Enhanced support for large transactions in Group Replication

MySQL 8.0.16 is out and it enhances Group Replication as usual. For example, the group_replication_exit_state_action system variable has a new default value, and members that the group expels can now automatically try to rejoin. This post presents a new feature MySQL 8.0.16 brings to Group Replication: message fragmentation.

As you may be aware, Group Replication currently uses XCom, a group communication engine, to, among other things, atomically broadcast messages (transactions) to the group’s members and detect when group members fail. Each group member’s Group Replication plugin forwards messages to its local XCom instance when it needs to broadcast the messages to the group. XCom eventually delivers those messages in the same order to the Group Replication plugin of each group member.

XCom is implemented using a single thread of execution which is responsible for broadcasting messages as well as for deciding whether some group member has failed. When your application makes some member broadcast a big message—which may vary according to your system and workload—the XCom thread has to spend more time than usual processing that big message. If the XCom thread of a member is busy processing the big message for too long, it may look to the other members’ XCom instances like the busy member failed. If so, the group may evict the busy member from the group.

MySQL 8.0.13 introduced one way to ameliorate this situation in the form of the group_replication_member_expel_timeout system variable. You can use it to tune the time it takes between a member being suspected of having failed and actually expelling it from the group. For example, waiting for enough time before evicting a member that the group suspects to have failed, but that is actually busy processing a big message, may give the busy member enough time to finish processing the big message and be seen as alive by the group again. Increasing the member expulsion timeout in this case is a trade off, like most decisions: on one side, you can tune the timeout such that big messages do not lead the group to evict busy members; on the other, the system will take more time to evict members that actually fail.

This post presents a new feature that the Group Replication plugin from MySQL 8.0.16 onwards can use to cope with big messages: message fragmentation. In a nutshell, you can specify a maximum size for the messages that a member broadcasts to the group. Messages that exceed the maximum size are fragmented into smaller chunks. You can specify the maximum size you allow using the group_replication_communication_max_message_size system variable. The default is 10 MiB, which we expect to circumvent the big message issue in most cases.

Example

Let us go through an explanation of the new feature using an example. Figure 1 shows the new feature at work when the middle green member broadcasts a message to the group.

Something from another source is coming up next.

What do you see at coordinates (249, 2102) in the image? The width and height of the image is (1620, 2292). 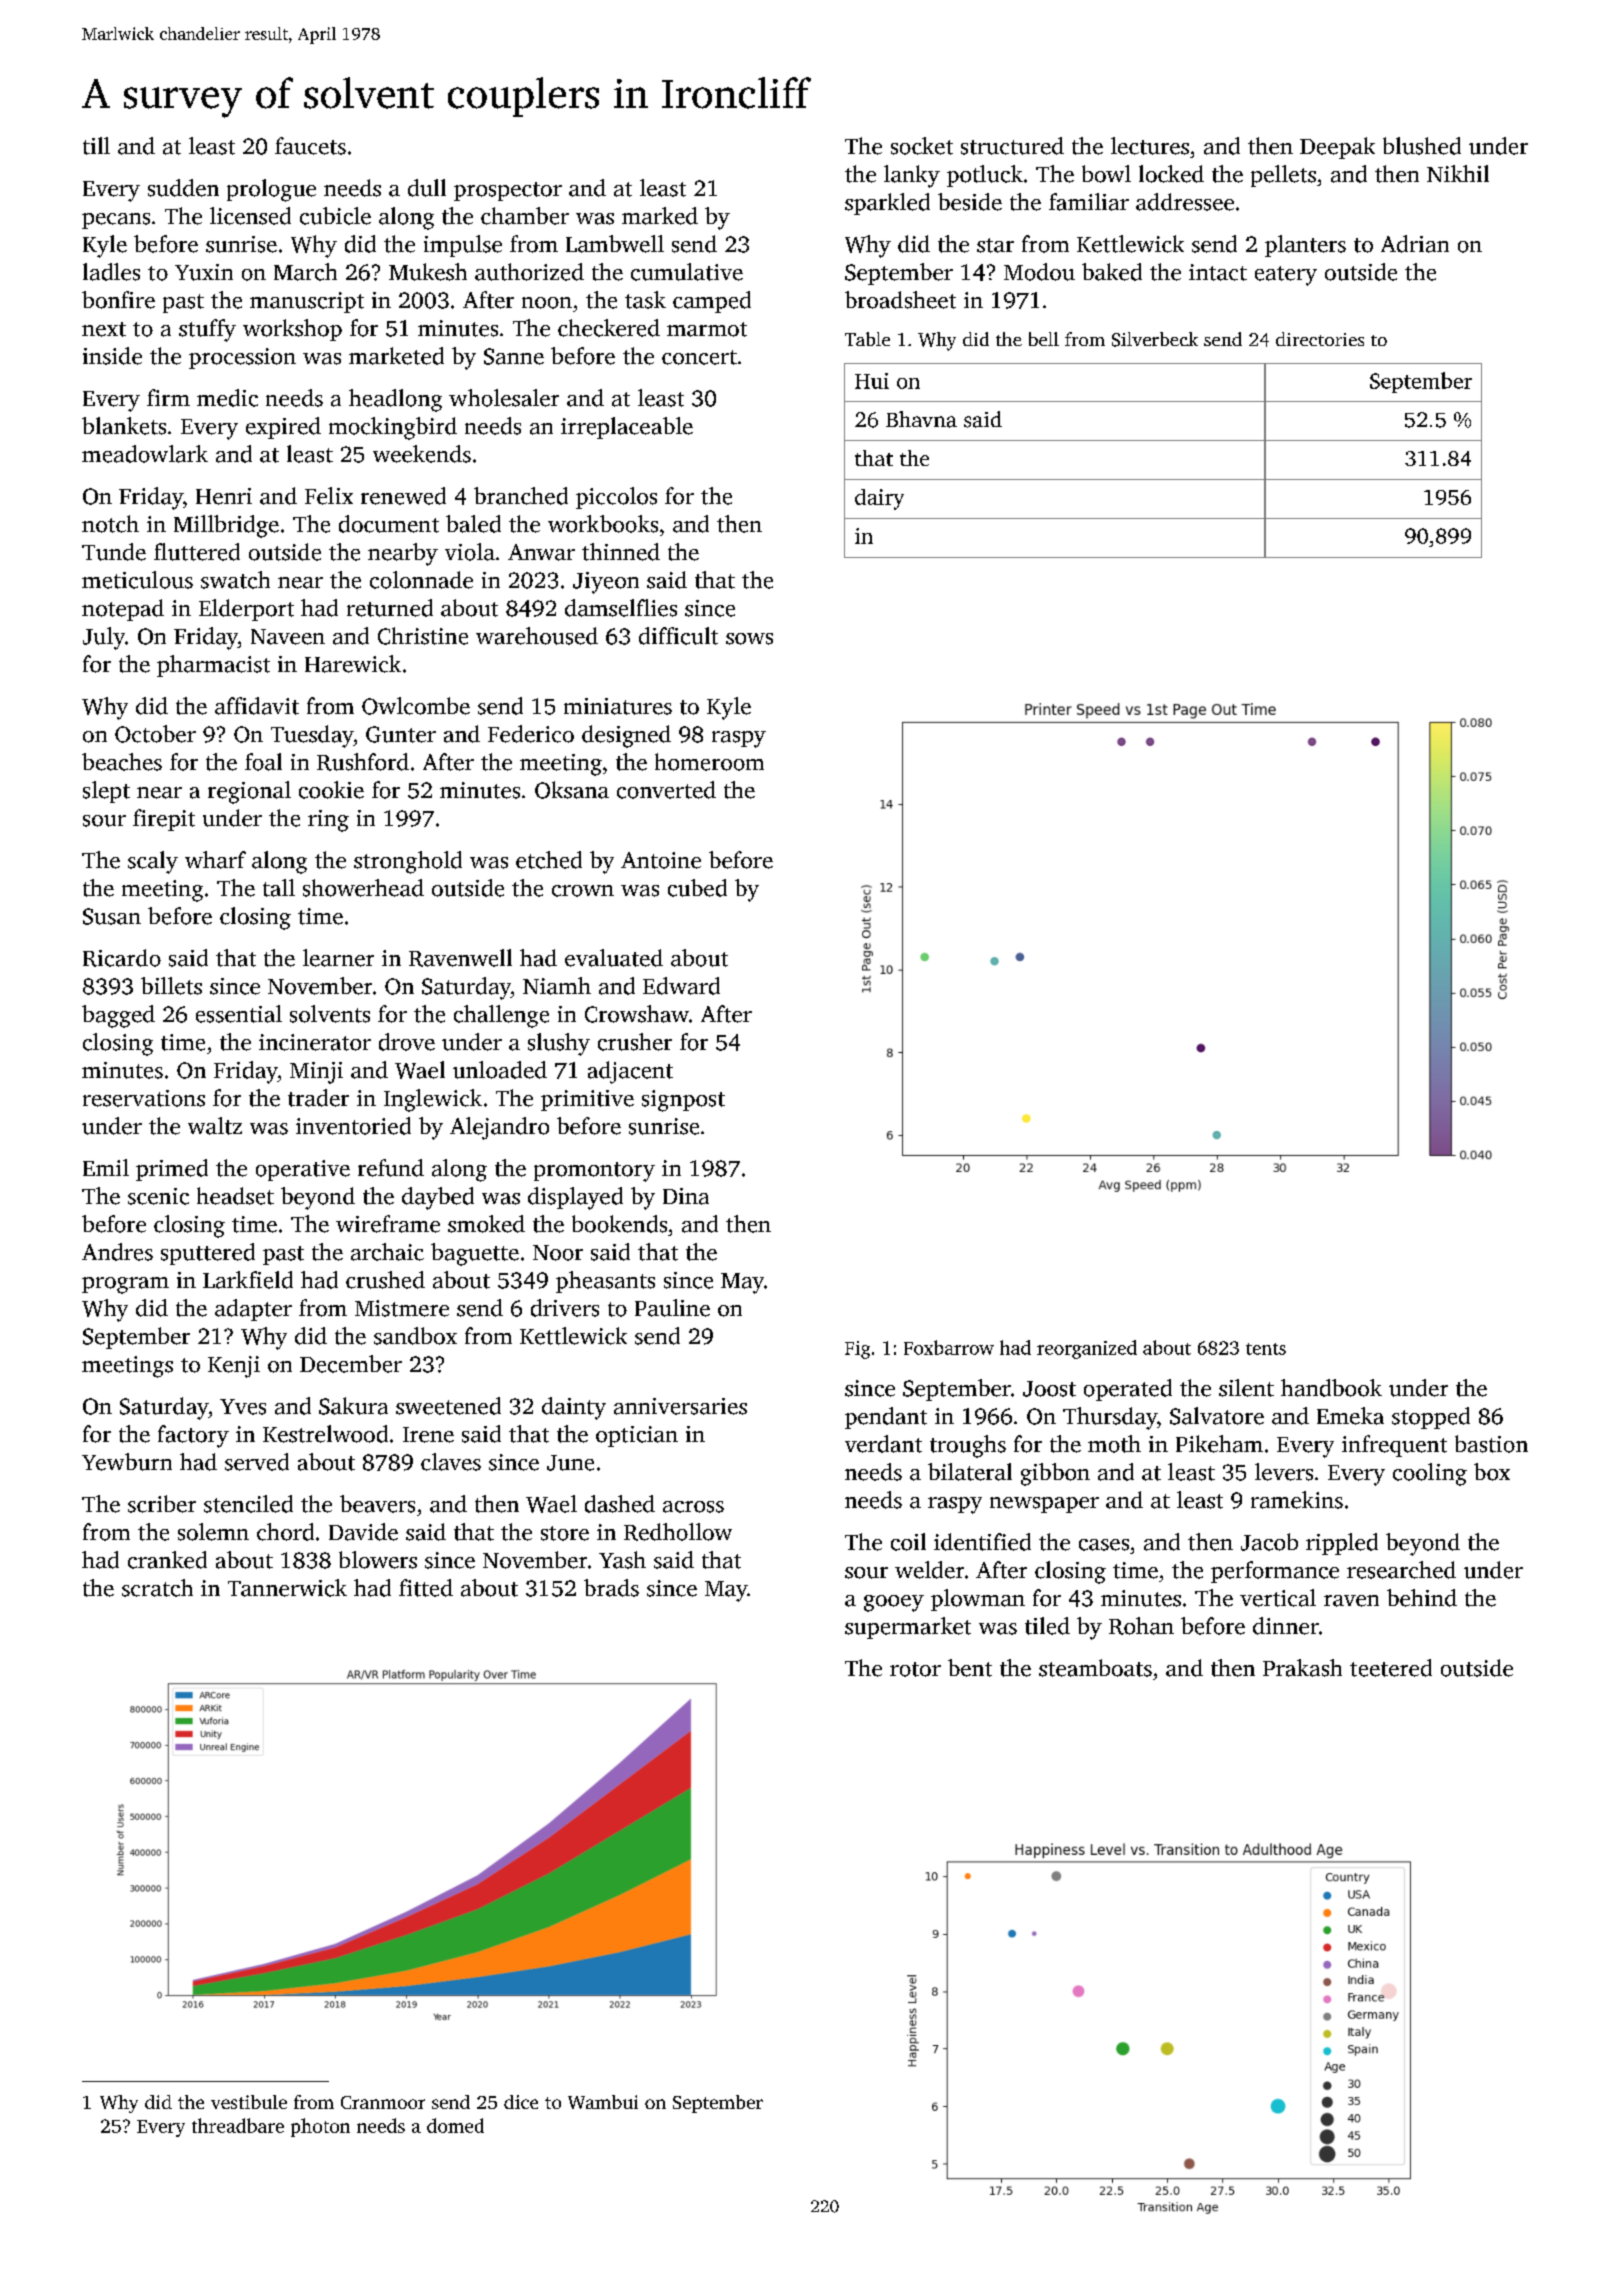 I see `vestibule` at bounding box center [249, 2102].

Fragmenting an outgoing message.
Figure 1. Fragmenting an outgoing message.
  1. If the message size exceeds the maximum size that the user allows (group_replication_communication_max_message_size), the member fragments the message into chunks that do not exceed the maximum size.
  2. The member broadcasts each chunk to the group, i.e. forwards each chunk individually to XCom.

XCom eventually delivers the chunks to the group members. Figures 2a–c show the new feature at work when the group members deliver the chunks that the middle green member sent.

Reassembling an incoming message: first fragment.
Figure 2a. Reassembling an incoming message: first fragment.
  1. The members conclude that the incoming message is actually a fragment of a bigger message.
  2. The members buffer the incoming fragment because they conclude the fragment is a chunk of a still-incomplete message. (Fragments contain the necessary metadata to reach this conclusion.)
Reassembling an incoming message: second fragment.
Figure 2b. Reassembling an incoming message: second fragment.
  1. See step 3 above.
  2. See step 4 above.
Reassembling an incoming message: last fragment.
Figure 2c. Reassembling an incoming message: last fragment.
  1. The members conclude that the incoming message is actually a fragment of a bigger message.
  2. The members conclude that the incoming fragment is the last chunk missing, reassemble the original, whole message, and process it.

MySQL 8.0.16 is out. Group Replication can now ensure that the size of messages exchanged within the group do not exceed a user-defined threshold. This can help you prevent the group from evicting members when your workload generates big messages. Give the new feature a spin and let us know what you think.